Stored records:

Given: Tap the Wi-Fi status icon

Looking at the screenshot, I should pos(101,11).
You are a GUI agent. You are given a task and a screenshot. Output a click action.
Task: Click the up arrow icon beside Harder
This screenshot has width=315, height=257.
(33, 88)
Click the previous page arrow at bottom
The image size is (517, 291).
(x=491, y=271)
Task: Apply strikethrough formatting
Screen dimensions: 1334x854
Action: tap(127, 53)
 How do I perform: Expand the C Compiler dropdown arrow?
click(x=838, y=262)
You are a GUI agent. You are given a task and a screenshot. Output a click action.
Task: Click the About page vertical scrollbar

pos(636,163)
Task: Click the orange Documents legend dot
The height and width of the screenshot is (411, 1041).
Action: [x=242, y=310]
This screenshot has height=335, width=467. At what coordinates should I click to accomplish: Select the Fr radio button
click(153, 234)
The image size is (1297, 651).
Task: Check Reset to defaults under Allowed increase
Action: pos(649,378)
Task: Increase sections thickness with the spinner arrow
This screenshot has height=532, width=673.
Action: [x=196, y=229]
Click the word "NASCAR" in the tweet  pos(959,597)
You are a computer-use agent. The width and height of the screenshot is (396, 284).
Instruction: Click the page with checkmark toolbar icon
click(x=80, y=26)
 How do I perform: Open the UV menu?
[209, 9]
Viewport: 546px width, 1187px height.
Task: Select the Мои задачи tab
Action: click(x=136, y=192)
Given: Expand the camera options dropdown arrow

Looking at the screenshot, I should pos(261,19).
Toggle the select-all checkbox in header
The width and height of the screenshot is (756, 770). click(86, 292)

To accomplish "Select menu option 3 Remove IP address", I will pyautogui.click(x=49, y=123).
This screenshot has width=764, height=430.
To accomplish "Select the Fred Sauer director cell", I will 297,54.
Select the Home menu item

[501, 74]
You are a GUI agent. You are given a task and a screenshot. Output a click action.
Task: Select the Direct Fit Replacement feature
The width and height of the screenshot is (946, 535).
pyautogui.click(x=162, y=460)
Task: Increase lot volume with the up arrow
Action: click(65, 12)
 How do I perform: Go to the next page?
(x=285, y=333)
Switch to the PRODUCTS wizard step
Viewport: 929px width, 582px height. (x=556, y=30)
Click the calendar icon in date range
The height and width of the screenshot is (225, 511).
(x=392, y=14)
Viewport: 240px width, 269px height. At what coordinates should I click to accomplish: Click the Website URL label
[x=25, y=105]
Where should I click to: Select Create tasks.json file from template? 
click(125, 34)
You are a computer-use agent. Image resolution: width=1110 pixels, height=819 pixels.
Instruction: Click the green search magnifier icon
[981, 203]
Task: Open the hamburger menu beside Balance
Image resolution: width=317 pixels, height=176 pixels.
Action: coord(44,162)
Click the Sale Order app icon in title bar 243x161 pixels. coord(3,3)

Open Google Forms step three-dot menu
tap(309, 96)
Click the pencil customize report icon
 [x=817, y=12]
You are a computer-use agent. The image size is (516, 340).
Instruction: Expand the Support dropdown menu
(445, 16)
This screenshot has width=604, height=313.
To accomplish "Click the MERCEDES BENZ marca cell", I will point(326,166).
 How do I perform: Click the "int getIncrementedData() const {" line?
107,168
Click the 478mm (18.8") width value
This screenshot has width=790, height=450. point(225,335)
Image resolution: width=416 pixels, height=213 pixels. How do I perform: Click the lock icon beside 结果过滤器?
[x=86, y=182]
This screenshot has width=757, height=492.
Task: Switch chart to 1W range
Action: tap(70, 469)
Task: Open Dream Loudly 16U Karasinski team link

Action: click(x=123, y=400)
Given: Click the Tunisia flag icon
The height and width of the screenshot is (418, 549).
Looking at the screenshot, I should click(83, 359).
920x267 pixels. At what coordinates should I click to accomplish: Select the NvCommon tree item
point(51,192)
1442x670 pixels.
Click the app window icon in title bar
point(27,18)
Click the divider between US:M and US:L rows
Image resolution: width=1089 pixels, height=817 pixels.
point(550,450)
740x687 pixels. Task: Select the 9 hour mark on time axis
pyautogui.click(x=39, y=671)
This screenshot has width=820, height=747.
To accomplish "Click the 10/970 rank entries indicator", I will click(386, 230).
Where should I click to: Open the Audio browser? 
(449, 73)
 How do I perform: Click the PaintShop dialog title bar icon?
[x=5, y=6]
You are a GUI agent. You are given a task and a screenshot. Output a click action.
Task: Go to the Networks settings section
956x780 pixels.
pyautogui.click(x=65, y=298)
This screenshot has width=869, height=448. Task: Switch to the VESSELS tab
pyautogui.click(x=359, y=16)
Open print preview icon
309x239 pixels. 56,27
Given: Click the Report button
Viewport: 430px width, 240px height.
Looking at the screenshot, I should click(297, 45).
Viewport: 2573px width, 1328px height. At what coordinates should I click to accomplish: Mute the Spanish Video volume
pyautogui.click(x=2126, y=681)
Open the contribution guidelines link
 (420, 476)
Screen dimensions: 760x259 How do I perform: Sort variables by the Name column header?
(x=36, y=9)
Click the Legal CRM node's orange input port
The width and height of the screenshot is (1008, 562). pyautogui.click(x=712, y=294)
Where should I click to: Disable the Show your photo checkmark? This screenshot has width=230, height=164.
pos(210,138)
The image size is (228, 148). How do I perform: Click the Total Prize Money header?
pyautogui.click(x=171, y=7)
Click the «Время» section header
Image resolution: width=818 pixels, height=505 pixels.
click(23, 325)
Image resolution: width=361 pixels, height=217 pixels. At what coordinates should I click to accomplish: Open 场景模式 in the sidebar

### Task instructions:
All of the data above should be set down word for word.

### Output below:
Given: Tap the Wi-Fi status icon

Looking at the screenshot, I should pos(101,11).
You are a GUI agent. You are given a task and a screenshot. Output a click action.
Task: Click the up arrow icon beside Harder
This screenshot has width=315, height=257.
(33, 88)
Click the previous page arrow at bottom
The image size is (517, 291).
(x=491, y=271)
Task: Apply strikethrough formatting
Screen dimensions: 1334x854
Action: tap(127, 53)
 How do I perform: Expand the C Compiler dropdown arrow?
click(x=838, y=262)
You are a GUI agent. You are given a task and a screenshot. Output a click action.
Task: Click the About page vertical scrollbar

pos(636,163)
Task: Click the orange Documents legend dot
The height and width of the screenshot is (411, 1041).
Action: [x=242, y=310]
This screenshot has height=335, width=467. At what coordinates should I click to accomplish: Select the Fr radio button
click(153, 234)
The image size is (1297, 651).
Task: Check Reset to defaults under Allowed increase
Action: pos(649,378)
Task: Increase sections thickness with the spinner arrow
This screenshot has height=532, width=673.
Action: [x=196, y=229]
Click the word "NASCAR" in the tweet  pos(959,597)
You are a computer-use agent. The width and height of the screenshot is (396, 284).
Instruction: Click the page with checkmark toolbar icon
click(x=80, y=26)
 How do I perform: Open the UV menu?
[209, 9]
Viewport: 546px width, 1187px height.
Task: Select the Мои задачи tab
Action: click(x=136, y=192)
Given: Expand the camera options dropdown arrow

Looking at the screenshot, I should pos(261,19).
Toggle the select-all checkbox in header
The width and height of the screenshot is (756, 770). click(86, 292)

To accomplish "Select menu option 3 Remove IP address", I will pyautogui.click(x=49, y=123).
This screenshot has width=764, height=430.
To accomplish "Select the Fred Sauer director cell", I will 297,54.
Select the Home menu item

[501, 74]
You are a GUI agent. You are given a task and a screenshot. Output a click action.
Task: Select the Direct Fit Replacement feature
The width and height of the screenshot is (946, 535).
pyautogui.click(x=162, y=460)
Task: Increase lot volume with the up arrow
Action: click(65, 12)
 How do I perform: Go to the next page?
(x=285, y=333)
Switch to the PRODUCTS wizard step
Viewport: 929px width, 582px height. (x=556, y=30)
Click the calendar icon in date range
The height and width of the screenshot is (225, 511).
(x=392, y=14)
Viewport: 240px width, 269px height. At what coordinates should I click to accomplish: Click the Website URL label
[x=25, y=105]
Where should I click to: Select Create tasks.json file from template? 
click(125, 34)
You are a computer-use agent. Image resolution: width=1110 pixels, height=819 pixels.
Instruction: Click the green search magnifier icon
[981, 203]
Task: Open the hamburger menu beside Balance
Image resolution: width=317 pixels, height=176 pixels.
Action: coord(44,162)
Click the Sale Order app icon in title bar 243x161 pixels. coord(3,3)

Open Google Forms step three-dot menu
tap(309, 96)
Click the pencil customize report icon
 [x=817, y=12]
You are a computer-use agent. The image size is (516, 340).
Instruction: Expand the Support dropdown menu
(445, 16)
This screenshot has width=604, height=313.
To accomplish "Click the MERCEDES BENZ marca cell", I will point(326,166).
 How do I perform: Click the "int getIncrementedData() const {" line?
107,168
Click the 478mm (18.8") width value
This screenshot has width=790, height=450. point(225,335)
Image resolution: width=416 pixels, height=213 pixels. How do I perform: Click the lock icon beside 结果过滤器?
[x=86, y=182]
This screenshot has width=757, height=492.
Task: Switch chart to 1W range
Action: tap(70, 469)
Task: Open Dream Loudly 16U Karasinski team link

Action: click(x=123, y=400)
Given: Click the Tunisia flag icon
The height and width of the screenshot is (418, 549).
Looking at the screenshot, I should click(83, 359).
920x267 pixels. At what coordinates should I click to accomplish: Select the NvCommon tree item
point(51,192)
1442x670 pixels.
Click the app window icon in title bar
point(27,18)
Click the divider between US:M and US:L rows
Image resolution: width=1089 pixels, height=817 pixels.
point(550,450)
740x687 pixels. Task: Select the 9 hour mark on time axis
pyautogui.click(x=39, y=671)
This screenshot has width=820, height=747.
To accomplish "Click the 10/970 rank entries indicator", I will click(386, 230).
Where should I click to: Open the Audio browser? 
(449, 73)
 How do I perform: Click the PaintShop dialog title bar icon?
[x=5, y=6]
You are a GUI agent. You are given a task and a screenshot. Output a click action.
Task: Go to the Networks settings section
956x780 pixels.
pyautogui.click(x=65, y=298)
This screenshot has width=869, height=448. Task: Switch to the VESSELS tab
pyautogui.click(x=359, y=16)
Open print preview icon
309x239 pixels. 56,27
Given: Click the Report button
Viewport: 430px width, 240px height.
Looking at the screenshot, I should click(297, 45).
Viewport: 2573px width, 1328px height. At what coordinates should I click to accomplish: Mute the Spanish Video volume
pyautogui.click(x=2126, y=681)
Open the contribution guidelines link
 (420, 476)
Screen dimensions: 760x259 How do I perform: Sort variables by the Name column header?
(x=36, y=9)
Click the Legal CRM node's orange input port
The width and height of the screenshot is (1008, 562). pyautogui.click(x=712, y=294)
Where should I click to: Disable the Show your photo checkmark? This screenshot has width=230, height=164.
pos(210,138)
The image size is (228, 148). How do I perform: Click the Total Prize Money header?
pyautogui.click(x=171, y=7)
Click the «Время» section header
Image resolution: width=818 pixels, height=505 pixels.
click(23, 325)
Image resolution: width=361 pixels, height=217 pixels. At what coordinates should I click to accomplish: Open 场景模式 in the sidebar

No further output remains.